[libre-riscv-dev] Libre RISC-V Requirements Specification document

Luke Kenneth Casson Leighton lkcl at lkcl.net
Thu Jan 10 13:04:40 GMT 2019

On Thu, Jan 10, 2019 at 12:39 PM Jacob Lifshay <programmerjake at gmail.com> wrote:

> > > We would run 2 iterations of the lower loop per pipeline stage since that
> > > matches what you need for radix-4 division. The pipeline would be approx
> > 16
> > > stages long.
> >
> >  only 8 stages if you have 3 parallel comparators and do 2 bits at a time.
> >
> no, 16 since there's 2 bits/stage and you need 32 bits

 ermm... ermermerm....  input is 32 bits, result is 16 bits.
therefore 16 bits *if the compare is done 1 bit at a time*.

 i was referring to an augmented version of the algorithm where the
compare phase takes *two* bits (i.e. does the operation in Base 4).
this requires 3 parallel comparators.

 i know this algorithm, as i learned it in Base 10 when i was
around... 15 i think :)  it took me another 20+ years to think of the
base 2 version (duh), which is exactly what you see in that wikipedia

 the base 10 version goes like this... let me see if i can remember it.

 take the number 1024, and break it down into 2 parts, "10" and "24".

you go, "what number squared is less than 10?"  the answer is, 3.

so, you take 9 from 10 and you are left with "1".  you then "bring
down" the "24" and you put it next to the 1, to get "124".

now, you take the 3, and you double it (this is the 2a in b (2a +b)) to get 60.

now you ask the following questions (these are the "parallel compares"):

"is 60 times 0 less than 124?" (yes, continue)
"is 61 times 1 less than 124?" (yes. continue)
"is 62 times 2 less than 124?" (no! stop here)
"is 63 times 3 less than 124?" (no! you already stopped...)
"is 68 times 8 less than 124?" (no! you already stopped...)

as you stopped at 62x2 = 124, you put the "2" next to the "3" on the
top line, and the answer is "32".

so in Base 10, you do 9 compares.  you don't need to do 69x9 because
if all others failed, this one absolutely has to be the answer.

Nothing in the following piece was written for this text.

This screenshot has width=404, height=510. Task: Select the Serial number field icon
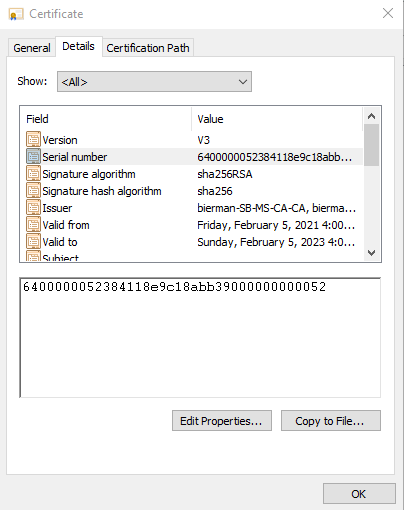(x=33, y=157)
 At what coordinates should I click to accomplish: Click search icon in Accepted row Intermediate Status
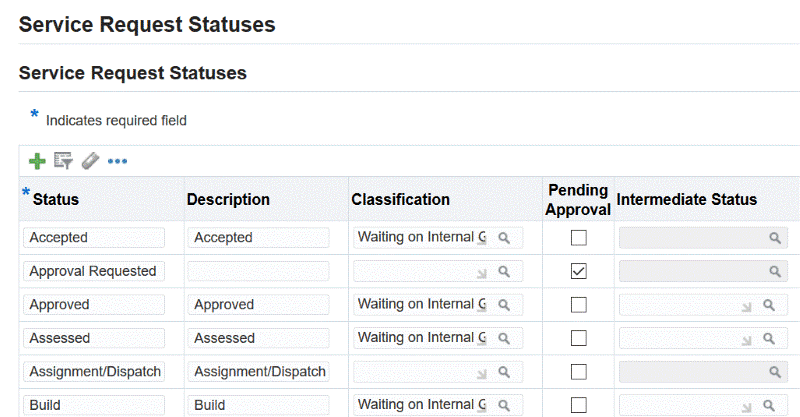tap(774, 238)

moving that algorithm to Base 4, you only need to do 3 parallel
compares to determine the point at which a 2-bit "b" can be "moved"
across the "b times (2a + b)" barrier.

in this way, a 32-bit number can be sqrt'd in only 8 stages, for a
cost of needing 3 comparators and one subtractor, compared to 1
comparator and one subtractor for doing it in binary.

i think.

there *might* be a "multiply by 1 2 or 3" in there, somewhere, which
can be done with a shift and an add.

if we *really* really wanted to do it faster (4 stages), that's
possible too.... however now we need 7 comparators (and maybe a
"multiply by between 1 and 7").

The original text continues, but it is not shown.